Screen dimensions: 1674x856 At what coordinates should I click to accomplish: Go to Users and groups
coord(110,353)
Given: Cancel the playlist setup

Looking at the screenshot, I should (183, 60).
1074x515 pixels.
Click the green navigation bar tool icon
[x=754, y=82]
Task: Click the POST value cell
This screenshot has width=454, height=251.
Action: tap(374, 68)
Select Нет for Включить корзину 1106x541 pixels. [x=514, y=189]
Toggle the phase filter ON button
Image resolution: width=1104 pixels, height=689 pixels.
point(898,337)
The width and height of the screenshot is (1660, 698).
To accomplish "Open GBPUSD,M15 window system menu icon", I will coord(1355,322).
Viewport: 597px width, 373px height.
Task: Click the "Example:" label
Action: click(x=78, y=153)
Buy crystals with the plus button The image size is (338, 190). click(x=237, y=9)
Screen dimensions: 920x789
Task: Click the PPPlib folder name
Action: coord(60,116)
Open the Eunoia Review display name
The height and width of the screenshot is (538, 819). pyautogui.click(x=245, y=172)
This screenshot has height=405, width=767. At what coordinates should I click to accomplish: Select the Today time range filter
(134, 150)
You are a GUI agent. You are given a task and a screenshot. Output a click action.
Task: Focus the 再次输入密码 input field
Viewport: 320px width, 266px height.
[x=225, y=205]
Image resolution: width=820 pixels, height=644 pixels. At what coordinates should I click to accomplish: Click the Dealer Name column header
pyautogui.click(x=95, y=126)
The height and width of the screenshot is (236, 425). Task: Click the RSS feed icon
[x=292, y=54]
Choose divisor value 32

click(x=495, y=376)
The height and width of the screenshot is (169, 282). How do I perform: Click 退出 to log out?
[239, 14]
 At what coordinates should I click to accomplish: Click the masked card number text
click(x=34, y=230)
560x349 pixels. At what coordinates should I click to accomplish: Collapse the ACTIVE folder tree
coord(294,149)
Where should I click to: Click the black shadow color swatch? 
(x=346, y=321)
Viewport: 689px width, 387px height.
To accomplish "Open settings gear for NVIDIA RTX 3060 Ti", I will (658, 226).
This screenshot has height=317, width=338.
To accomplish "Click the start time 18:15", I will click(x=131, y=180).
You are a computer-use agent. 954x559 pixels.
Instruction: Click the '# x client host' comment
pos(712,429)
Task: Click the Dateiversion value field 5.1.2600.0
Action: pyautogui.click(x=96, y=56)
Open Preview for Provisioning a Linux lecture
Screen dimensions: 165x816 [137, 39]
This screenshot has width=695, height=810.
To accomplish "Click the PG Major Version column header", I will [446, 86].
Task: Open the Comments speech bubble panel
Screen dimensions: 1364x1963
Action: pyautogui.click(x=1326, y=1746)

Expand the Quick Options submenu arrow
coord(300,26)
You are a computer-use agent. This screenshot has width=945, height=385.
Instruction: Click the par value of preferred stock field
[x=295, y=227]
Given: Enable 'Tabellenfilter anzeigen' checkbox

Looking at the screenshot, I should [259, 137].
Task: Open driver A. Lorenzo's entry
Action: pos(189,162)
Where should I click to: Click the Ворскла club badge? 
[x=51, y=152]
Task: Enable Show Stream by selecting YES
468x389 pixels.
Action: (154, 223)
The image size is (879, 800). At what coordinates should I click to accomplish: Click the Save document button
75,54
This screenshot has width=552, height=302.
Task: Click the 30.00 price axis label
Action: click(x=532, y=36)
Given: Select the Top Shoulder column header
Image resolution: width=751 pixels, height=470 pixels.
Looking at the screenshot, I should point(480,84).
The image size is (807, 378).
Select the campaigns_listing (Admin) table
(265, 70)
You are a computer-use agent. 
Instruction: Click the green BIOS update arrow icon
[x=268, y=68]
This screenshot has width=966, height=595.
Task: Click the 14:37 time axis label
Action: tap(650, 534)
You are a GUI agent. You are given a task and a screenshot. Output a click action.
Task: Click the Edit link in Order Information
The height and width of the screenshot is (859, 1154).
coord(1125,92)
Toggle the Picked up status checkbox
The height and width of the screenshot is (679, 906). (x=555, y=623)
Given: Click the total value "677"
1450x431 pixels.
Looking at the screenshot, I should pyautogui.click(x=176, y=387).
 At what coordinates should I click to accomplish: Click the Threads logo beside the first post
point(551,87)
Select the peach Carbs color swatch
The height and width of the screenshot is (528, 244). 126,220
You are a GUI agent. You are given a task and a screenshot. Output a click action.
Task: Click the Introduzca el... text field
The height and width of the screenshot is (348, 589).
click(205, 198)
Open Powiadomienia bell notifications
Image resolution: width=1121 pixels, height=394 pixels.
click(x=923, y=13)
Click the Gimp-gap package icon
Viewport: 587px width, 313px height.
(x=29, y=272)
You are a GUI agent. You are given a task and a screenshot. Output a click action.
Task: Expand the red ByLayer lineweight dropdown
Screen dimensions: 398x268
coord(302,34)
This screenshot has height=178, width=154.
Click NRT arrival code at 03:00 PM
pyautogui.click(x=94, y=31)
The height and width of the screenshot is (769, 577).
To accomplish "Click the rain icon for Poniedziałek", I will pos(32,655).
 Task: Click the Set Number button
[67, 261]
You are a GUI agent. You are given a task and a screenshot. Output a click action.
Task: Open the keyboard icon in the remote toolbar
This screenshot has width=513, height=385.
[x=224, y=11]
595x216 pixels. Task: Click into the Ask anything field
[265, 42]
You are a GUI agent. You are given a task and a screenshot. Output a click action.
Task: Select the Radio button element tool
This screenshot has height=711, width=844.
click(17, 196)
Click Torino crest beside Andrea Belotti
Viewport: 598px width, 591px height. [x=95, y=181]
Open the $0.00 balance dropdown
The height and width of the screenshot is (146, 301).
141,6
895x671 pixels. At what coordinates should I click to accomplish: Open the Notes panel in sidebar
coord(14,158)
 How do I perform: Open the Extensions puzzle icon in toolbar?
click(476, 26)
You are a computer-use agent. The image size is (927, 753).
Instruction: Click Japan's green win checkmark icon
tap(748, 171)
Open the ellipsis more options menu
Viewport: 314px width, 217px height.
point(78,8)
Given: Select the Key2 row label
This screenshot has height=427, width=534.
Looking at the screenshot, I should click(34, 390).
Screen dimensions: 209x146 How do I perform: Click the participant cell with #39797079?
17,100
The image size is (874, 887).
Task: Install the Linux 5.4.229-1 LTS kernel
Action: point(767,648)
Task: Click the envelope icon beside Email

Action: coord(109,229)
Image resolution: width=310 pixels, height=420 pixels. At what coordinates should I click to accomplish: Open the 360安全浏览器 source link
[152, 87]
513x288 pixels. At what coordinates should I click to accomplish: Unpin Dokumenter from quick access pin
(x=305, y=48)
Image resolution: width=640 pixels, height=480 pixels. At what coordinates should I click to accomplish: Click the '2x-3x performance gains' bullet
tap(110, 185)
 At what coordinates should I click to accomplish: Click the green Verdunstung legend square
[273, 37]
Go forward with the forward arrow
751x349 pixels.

·····

TASK DIRECTIONS → Reproduce verbatim the data that begins with the line containing "You are a computer-use agent. The" and ends with the line containing "Action: coord(109,229)", including both of those lines.

RESULT FOR THIS TASK →
You are a computer-use agent. The image size is (927, 753).
Instruction: Click Japan's green win checkmark icon
tap(748, 171)
Open the ellipsis more options menu
Viewport: 314px width, 217px height.
point(78,8)
Given: Select the Key2 row label
This screenshot has height=427, width=534.
Looking at the screenshot, I should click(34, 390).
Screen dimensions: 209x146 How do I perform: Click the participant cell with #39797079?
17,100
The image size is (874, 887).
Task: Install the Linux 5.4.229-1 LTS kernel
Action: point(767,648)
Task: Click the envelope icon beside Email

Action: coord(109,229)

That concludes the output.